Fortune vomits on my eiderdown once more, as Edmund Blackadder once observed: today I got a rejection from a magazine I’d sent a story to, along with the story in my self-addressed envelopes.  I hate the sight of these envelopes coming through the post: at least when you email something and don’t get a reply you can imagine they’re still thinking about your story and that a committee somewhere is passing it round and discussing its merits.  There was a rejection slip in with the story, and someone had scribbled a note on it.  ‘Oh,’ I thought, ‘maybe they want to say how much they regret not being able to publish my story and wish me luck for the future.’  Not a bit of it.  It was a rather rude and patronising note advising me to do some research before I send stories out, to attach a covering letter and to use the name of the editor.

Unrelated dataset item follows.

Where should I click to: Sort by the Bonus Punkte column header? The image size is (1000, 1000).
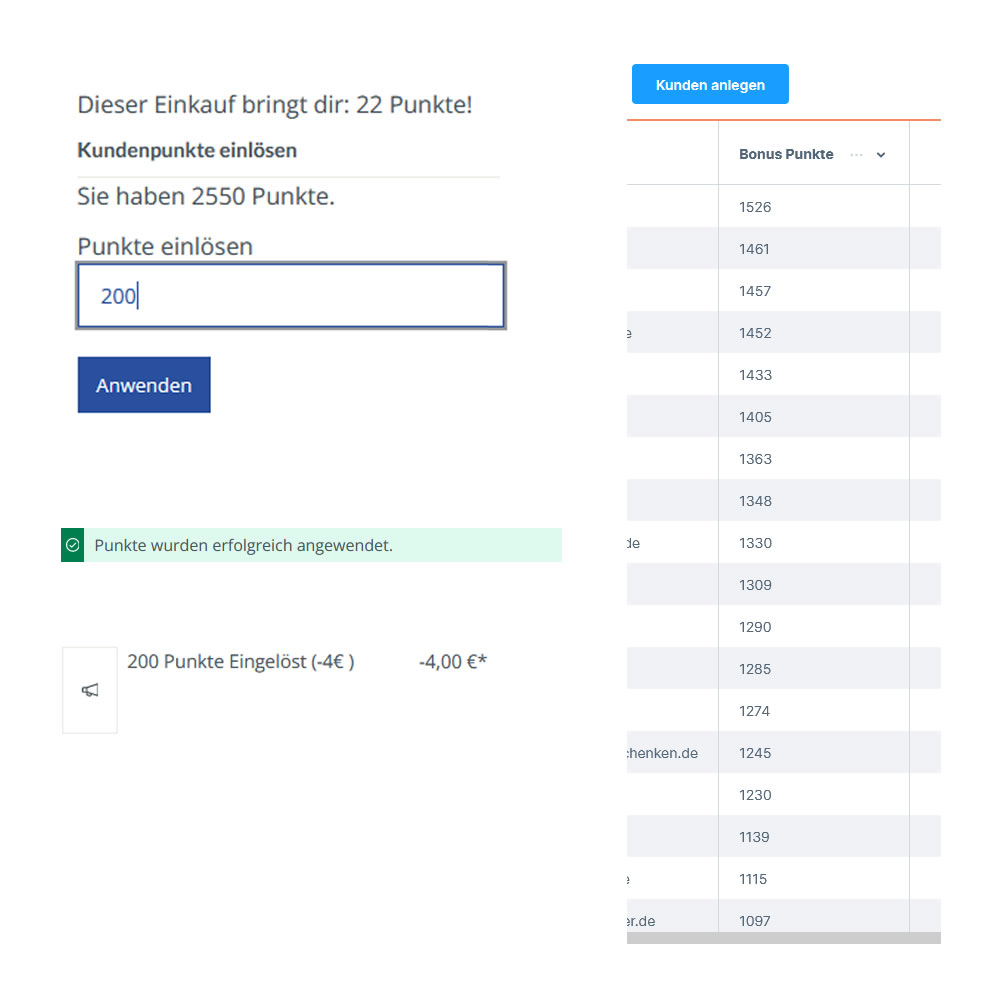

Now, I can only assume that the covering letter got detached from the story before this person read it; because I always attach a covering letter when I post stuff out; plus if the name of the editor was out there, why wouldn’t I use it?  I do all the research I am able to do; looking at listings and seeing what the requirements of the magazine are.  But – and here’s the rub – I can’t afford to subscribe to all the magazines I might want to submit to, so what am I supposed to do?

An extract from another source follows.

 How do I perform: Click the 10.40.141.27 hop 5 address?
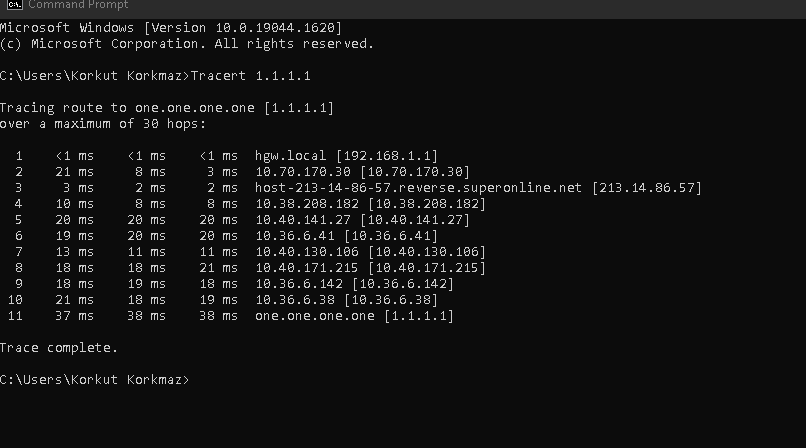303,220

I thought the tone of the writer was rather rude and patronising and I’m tempted to reply with a little note of my own, thus:

Dear Person from ____ Magazine

I would advise you to reflect a little before you send out rejection slips.  Are you sure there wasn’t a covering letter?  These things can so easily get detached.  And before you criticise a writer for not studying your magazine, please reflect that magazines cost money and most struggling writers can’t afford subscriptions.

I would address this note to you personally but I don’t know your name.

Yours

Sarada Gray (age 57 3/4)

Off now to clear up fortune’s vomit.

Kirk out

PS  It occurs to me that I actually AM 57 3/4!

Planet Thanet

On last week’s leadership debate on BBC TV, Nigel Farrage made himself look even further away from planet earth.  First, Cameron scored a real own-goal by not turning up, giving the impression that everyone else was sorting out the country without him.  First rule of politics – as CP Snow observed, is ‘always show up.’  Or, as he put it, ‘never be too proud to be present.’

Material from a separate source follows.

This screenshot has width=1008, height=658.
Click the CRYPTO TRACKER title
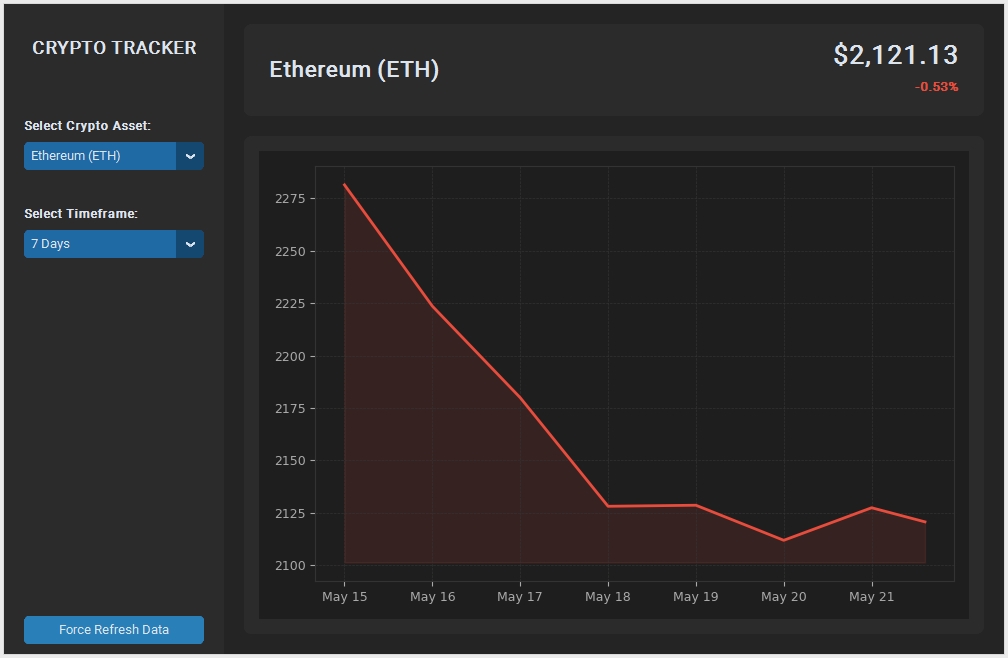tap(114, 48)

Second rule of politics: don’t diss the audience.  Farrage’s very unwise comment that this was ‘a typical BBC left-wing audience’ went down very badly and he was sharply rapped over the knuckles by David Dimbleby who informed him that the audience had been independently selected to represent the whole range of views.  I guess Nige thought it’d play well with the supporters at home to say that – but the thing is, they’ll vote for him anyway.  The whole point of having a debate is to convince those who might not vote for you.  So it was a bad debate for the Tories and UKIP; and I bet the Lib Dems were fuming at not being able to take part either.

All of this is nicely satirised in radio 4’s ‘Vote Now Show’.

http://www.bbc.co.uk/programmes/b05r3zc4

But let us turn to pleasanter topics.  I know of no greater satisfaction than shredding.  Thanks to Streetbank we have borrowed a shredder, and all the prunings (minus the big branches) can be reduced to mulch.  Then when I weed a patch of garden as I did yesterday, the mulch can go on it, and the whole thing has gone full circle with the only environmental damage being the electricity the shredder has used.  It is quite stupendous how much zing and lickety-split and ding-dang-dillet* it can give you, doing stuff in the garden.  All I need now is a lawn-edging tool and my life will be complete: the lawn thinks it’s tidal and the tide is up, covering edges and borders in uncontrolled waves.  I’ve tried cutting it back with a spade, but a spade just won’t hack it.

Enjoy the sunshine and try not to worry too much about global warming.  Nigel isn’t – but then, after all, he’s on Planet Thanet where they don’t have global warming…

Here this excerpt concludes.